— Brief —
Identify each line in the records below that contains the string "height", treating uppercase and lowercase as different, and copy those lines.

[Items listed in a dataset]
[start]

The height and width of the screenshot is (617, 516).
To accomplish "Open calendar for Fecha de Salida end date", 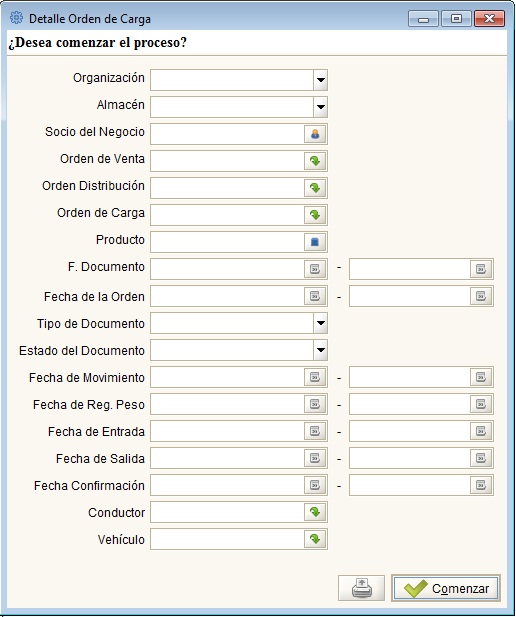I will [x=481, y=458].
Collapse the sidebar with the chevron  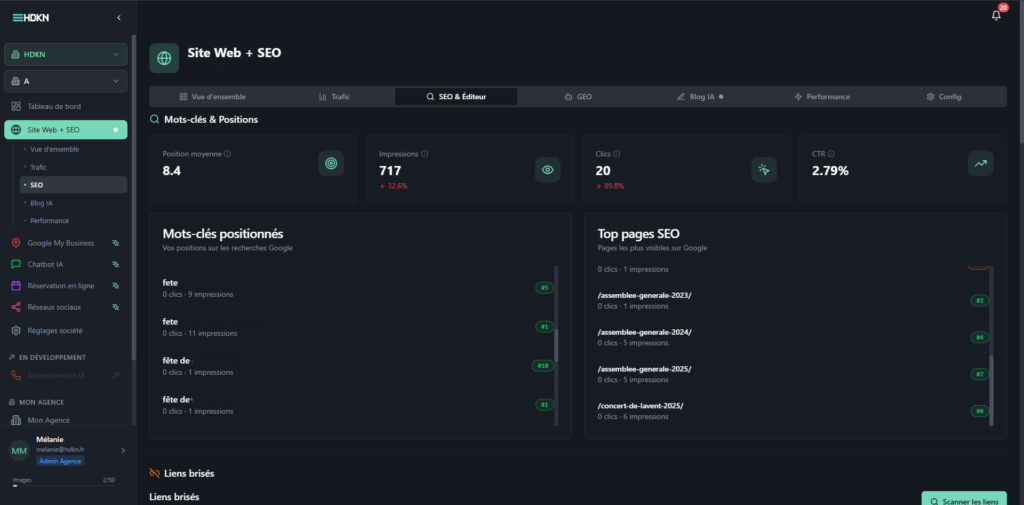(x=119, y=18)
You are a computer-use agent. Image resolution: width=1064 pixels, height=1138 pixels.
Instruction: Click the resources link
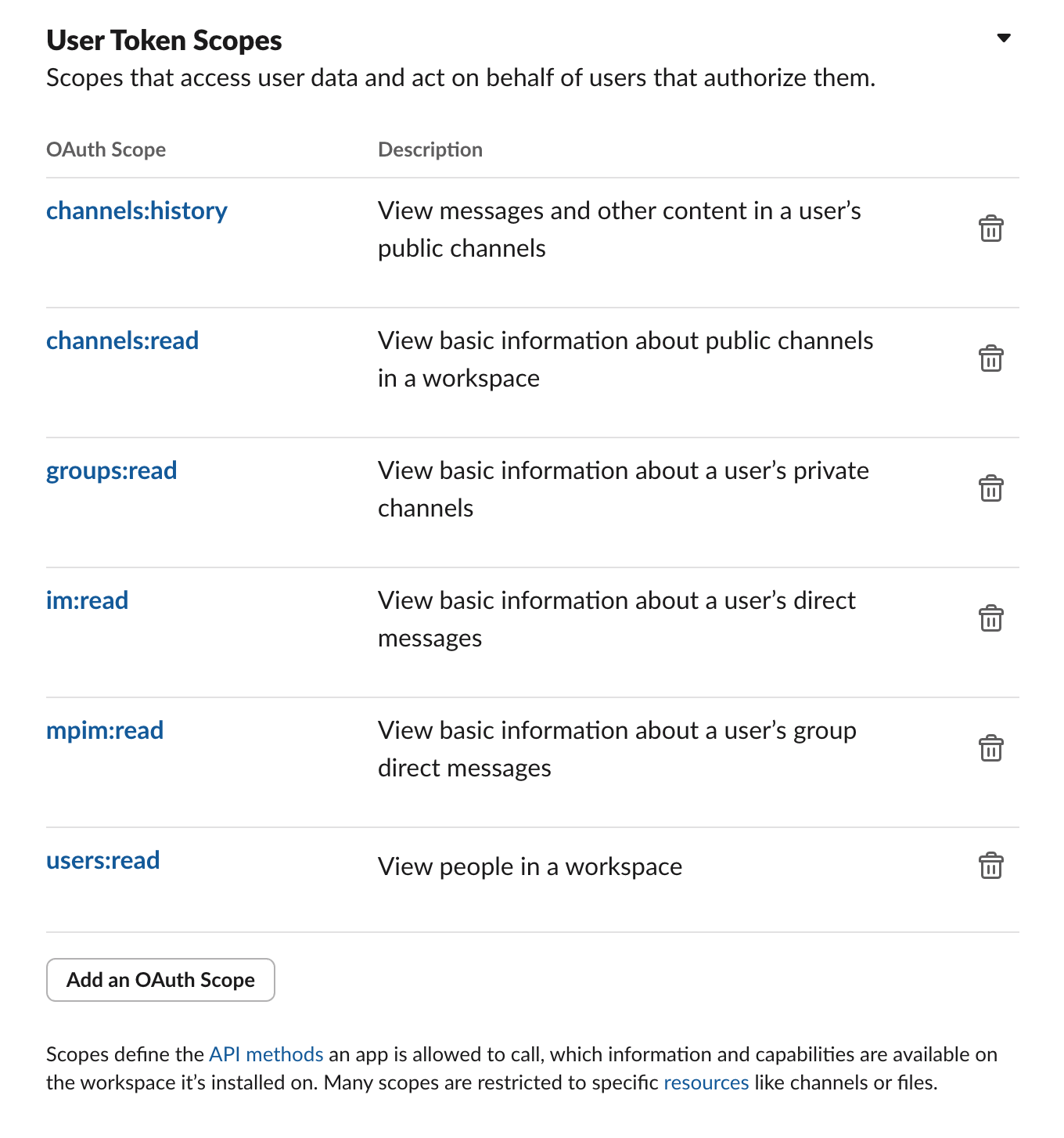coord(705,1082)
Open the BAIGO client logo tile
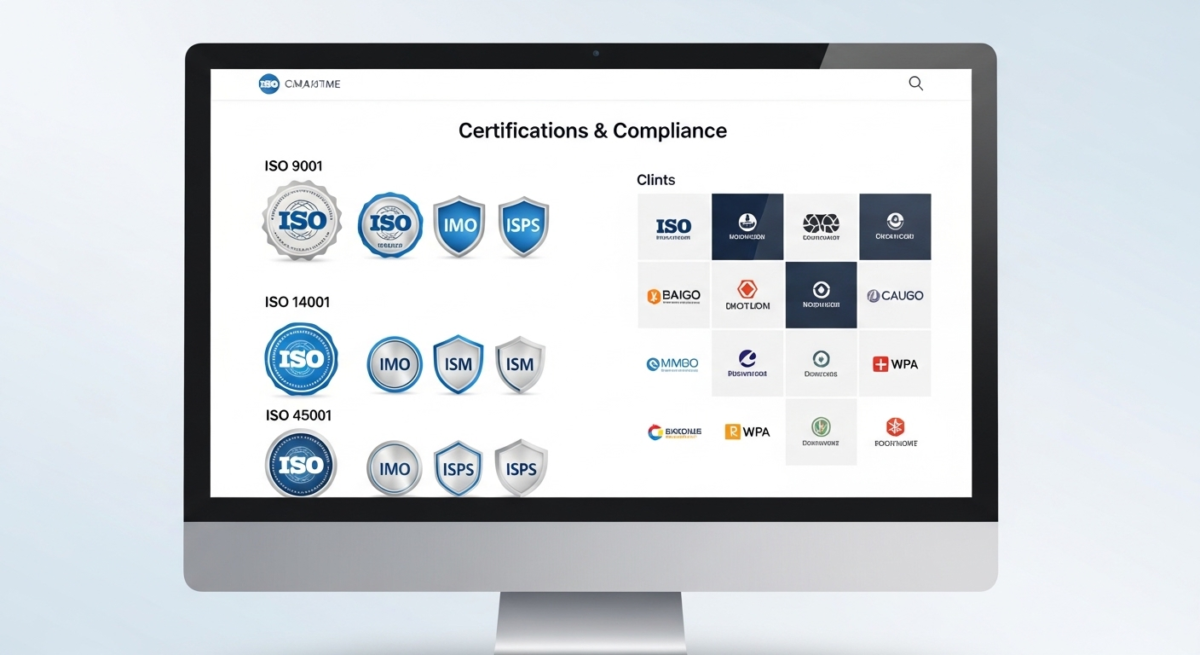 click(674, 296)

[end]

— Correct answer —
The height and width of the screenshot is (617, 516).
You are a computer-use agent. Image resolution: width=1064 pixels, height=1138 pixels.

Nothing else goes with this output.